6 Mart 2016 Pazar

Labirentindeki General


Simon Bolivar... İspanyol sömürge yönetimini yaklaşık yirmi yıl süren bir mücadelenin sonunda kesin yenilgiye uğratarak Güney Amerika'nın kuzeyine bağımsızlık getiren "Kurtarıcı". Bugünkü Kolombiya, Ekvador, Venezuela, Peru ve Panama toprakları üzerinde üniter bir devlet olarak yaşatmayı hayal ettiği "Büyük Kolombiya" ülküsünün peşinden hayatının sonuna kadar koşan, Latin Amerika'nın büyük generali.

Yüreğinde kıvılcımlanan bağımsızlık alevini, Avrupa'daki sürgün dönemini takip eden yıllarda tüm Güney Amerika'nın özgürlüğü için taşımaya devam eden Bolivar, o dönem Peru'nun güneyinde kurduğu ve kendi adını verdiği Bolivya devletinin de ilk cumhurbaşkanı.

Tüm hayatı boyunca tek bayrak altında birleştirmeye gayret ettiği ülkenin, İspanyollara karşı birlikte savaştığı generalleri tarafından küçük devletler haline getirilişine tanık olan Bolivar için herhalde en büyük darbe, özgürlük mücadelesini başlattığı Venezuela'nın birlikten ilk ayrılan devlet olmasıydı. Kurmuş olduğu "Büyük Kolombiya"nın ilk cumhurbaşkanı olan Simon Bolivar; çalkantılarla dolu siyasi hayatını 1830 yılında görevinden istifa ederek sonlandırmaya karar verir. Ayrılıkçı generallerin liderliğinde süregelen isyanlar karşısında, yaşatmaya gayret ettiği "tek bayrak, tek devlet" ülküsüne zarar vermemek adına gönüllü olarak sürgüne gitmek üzere yola çıkar.

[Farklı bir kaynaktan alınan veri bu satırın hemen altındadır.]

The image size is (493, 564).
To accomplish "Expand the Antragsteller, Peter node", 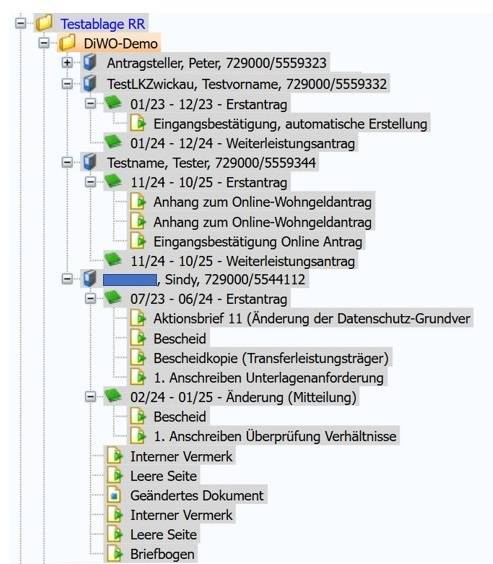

Magdelena Nehri üzerindeki zahmetli yolculuğu sırasında sağlığını her geçen gün biraz daha yitiren Bolivar'ın hatıralarından çekip çıkardığı olaylar örgüsüyle Marquez; Karakas'ta yakılan özgürlük ateşinin İspanyol egemenliğine nasıl son verdiğini, yanında savaşan diğer generallerin onun tek adam olma hevesine tepki olarak Bolivar'a karşı cephe alışını, yaşanan çekişmeleri ve kazanılan bağımsızlıkla ne yapacağını bilemeyen cahil toplumun çıkmazını tarihsel bir dekor eşliğinde aktarıyor okurlarına.

Kitapta Bolivar'ın siyasi kimliğinin yanı sıra yaşadığı kısa süreli aşklarına ve hayatına giren kadınlara yer veriliyor oluşu; onu lider kimliğinin yanı sıra insani yönleriyle de görmek açısından önemli. Çocuk yaşta ailesini, genç yaşta da eşini kaybetmiş olmasının yarattığı şefkat eksikliğini belki de bu şekilde tedavi etmeye çalıştığı düşünülebilir. Onlara tüm kalbiyle ait olduğunu hissettirmeye çalışması belki kendisini şiddetle inandırmaya çalıştığı bir aidiyet hayaliydi.

Kesin olan şu ki, ölüme yaklaştığını bilmesine rağmen mücadele adamı olmaktan asla vazgeçmeyen lider bir kişiliğe sahip Simon Bolivar. Gönüllü çıkmış olduğu sürgün yolculuğunu ölüm sona erdirmiş olmasaydı, Venezuela'ya gidip savaşa yeniden başlaması muhtemeldir. Ne var ki, büyük ülküsünü gerçekleştirememiş olmaktan duyduğu acının yıprattığı bedeni, yakalandığı amansız hastalıktan kurtulamayacaktır.

Çıkışını son nefesine dek bulamadığı labirentinin koridorlarında dolaşmış Güney Amerika'nın kurtarıcısı bu büyük generalin biyografisi, Marquez'in öyküsel motiflerle süslediği eserde ölümsüzleşiyor.